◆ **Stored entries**
-------
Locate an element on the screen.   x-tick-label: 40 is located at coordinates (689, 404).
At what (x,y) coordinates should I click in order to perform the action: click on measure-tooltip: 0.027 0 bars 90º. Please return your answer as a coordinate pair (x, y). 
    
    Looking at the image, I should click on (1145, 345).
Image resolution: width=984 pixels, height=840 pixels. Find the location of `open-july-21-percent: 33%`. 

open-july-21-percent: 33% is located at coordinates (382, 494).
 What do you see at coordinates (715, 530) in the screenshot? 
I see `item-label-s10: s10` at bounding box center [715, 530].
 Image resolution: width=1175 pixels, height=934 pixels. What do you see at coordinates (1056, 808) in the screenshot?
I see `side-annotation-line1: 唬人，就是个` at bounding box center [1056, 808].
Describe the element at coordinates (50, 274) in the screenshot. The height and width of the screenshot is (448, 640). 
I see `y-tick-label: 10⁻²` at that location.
-------
◆ **What you should do**
Write out every one of the lines above without changing a single character.

◆ **Answer for this exercise**
Locate an element on the screen.   x-tick-label: 40 is located at coordinates (689, 404).
At what (x,y) coordinates should I click in order to perform the action: click on measure-tooltip: 0.027 0 bars 90º. Please return your answer as a coordinate pair (x, y). 
    
    Looking at the image, I should click on (1145, 345).
Image resolution: width=984 pixels, height=840 pixels. Find the location of `open-july-21-percent: 33%`. 

open-july-21-percent: 33% is located at coordinates (382, 494).
 What do you see at coordinates (715, 530) in the screenshot? 
I see `item-label-s10: s10` at bounding box center [715, 530].
 Image resolution: width=1175 pixels, height=934 pixels. What do you see at coordinates (1056, 808) in the screenshot?
I see `side-annotation-line1: 唬人，就是个` at bounding box center [1056, 808].
Describe the element at coordinates (50, 274) in the screenshot. The height and width of the screenshot is (448, 640). 
I see `y-tick-label: 10⁻²` at that location.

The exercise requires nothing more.